Conférence-spectacle conçue et interprété par Alice Zeniter.
Elle ose tout, Alice Zeniter ! A commencer par un titre mensonger ! "Je suis une fille sans histoire", elle ? Alors qu'elle va proposer à une salle entière de suivre avec elle, l'animal nommé homme depuis les cavernes jusqu'à aujourd'hui.
Qu'elle va parler d'Aristote et d'Umberto Eco à des gens venus écouter une romancière déjà prolifique et récompensée. Alors qu'elle termine une trentaine bien occupée et qui fait d'elle quelqu'un qui compte et qui comptera de plus en plus dans le paysage littéraire et même certainement médiatique...
Attention ! Il faudra un peu s'accrocher car le spectacle est dense et Alice n'est pas de celles qui font des concessions, et surtout pas des concessions intellectuelles. Elle ne prend pas ses auditeurs pour des imbéciles et n'est pas là non plus pour leur proposer une écrivaine sur scène qui ne dirait que des banalités brillantes de bonne élève.
Tout ce qu'on entendra sortir de sa bouche, tout au contraire, sera l'occasion d'entendre une manière de penser à laquelle on n'avait pas...pensé. Et Alice Zeniter n'est pas du genre à accaparer les bonnes idées qu'elle reprend : ainsi elle citera d'emblée l'américaine, auteur bien connue de SF, Ursula le Guin qui, en féministe avisée, dénonce le parti-pris des dessins paléolithiques : on n'y voit que des chasseurs tuant des animaux, alors qu'à l'époque 80 % des humains étaient des cueilleurs, parmi lesquels une majorité de femmes.
Donc, dès le départ, il y avait un biais "médiatique" : on représente les chasseurs en action, pas les cueilleurs, pas ceux qui ont inventé les paniers et les sacs, choses toutes aussi utiles aux premiers hommes qu'une lance ou un arc. Alice Zeniter profite de cette première anecdote (féministe) pour introduire son sujet : la fiction. Si l'on ne parle que de la chasse préhistorique, c'est que la cueillette, ça ne passionne pas trop comme sujet de conte ou de discussion à la veillée...
Et là voilà partie, Alice, et on ne l'arrêtera plus ! Tout ce qu'elle dit serait à noter. Comme elle a un tableau blanc qui peut aussi lui servir de projecteur vidéo ou de rétroprojecteur, elle pourra s'aider de dessins et de schémas, un peu comme le faisait André Degaine, l'auteur génial d'une histoire dessinée du théâtre.

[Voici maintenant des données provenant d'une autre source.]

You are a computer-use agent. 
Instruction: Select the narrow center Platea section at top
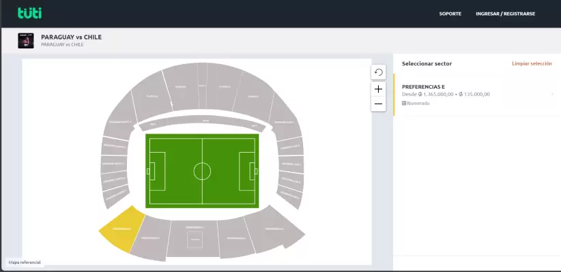[x=202, y=86]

Volubile, brillante, à l'aise sur scène, tout à fait capable de digressions maîtrisées, elle allie l'art du stand-up et du seul-en-scène. Elle sait faire rire d'elle-même et donner des pistes pour réfléchir dans le même temps. Avec elle, on apprend constamment en s'amusant. Et, grâce à la très réussie scénographie de Marc Lainé, elle est sur une scène qui est en totale correspondance avec ce qu'elle dit et fait. Si elle a le droit à un petit bureau d'écrivain à la droite de la scène, tout le reste est un amas-fouillis de papiers blancs avec une espèce d'igloo de papier où elle peut éventuellement aller se reposer.
De temps en temps, elle ramasse un papier qui se révèle le titre de son nouveau chapitre. Alice Zeniter porte bien son prénom : elle est astucieuse, questionneuse et vit dans un pays où le moindre papier porte en général le nom d'un écrivain ou d'un philosophe dont elle est va résumer les merveilles dont il ou elle est l'auteur(e).

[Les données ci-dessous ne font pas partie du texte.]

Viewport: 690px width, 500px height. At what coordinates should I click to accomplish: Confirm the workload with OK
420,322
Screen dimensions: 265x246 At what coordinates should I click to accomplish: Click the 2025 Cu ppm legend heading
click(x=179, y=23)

On l'a laissé entendre : Alice Zeniter n'a pas sa langue dans sa poche ni son féminisme dans sa valise. Elle dénonce le sort des héroïnes de livres, toutes promises à ne point survivre au roman dont elles sont théoriquement la pièce maîtresse. Contrairement aux héros masculins... On la suivra en toute confiance, notamment quand elle décortique un essai sémiologique d'Umberto Eco. Ce qu'elle en tire est magnifique sur ce qu'écrire un roman veut dire.
Elle tient son pari de bout en bout, n'est jamais ennuyeuse et recevra une ovation des nombreux spectateurs qui, 75 minutes avant, ignoraient l'existence de Frédéric Lordon, voire même d'Anna Karénine et évidemment ne savaient rien du b.a ba de la sémiologie.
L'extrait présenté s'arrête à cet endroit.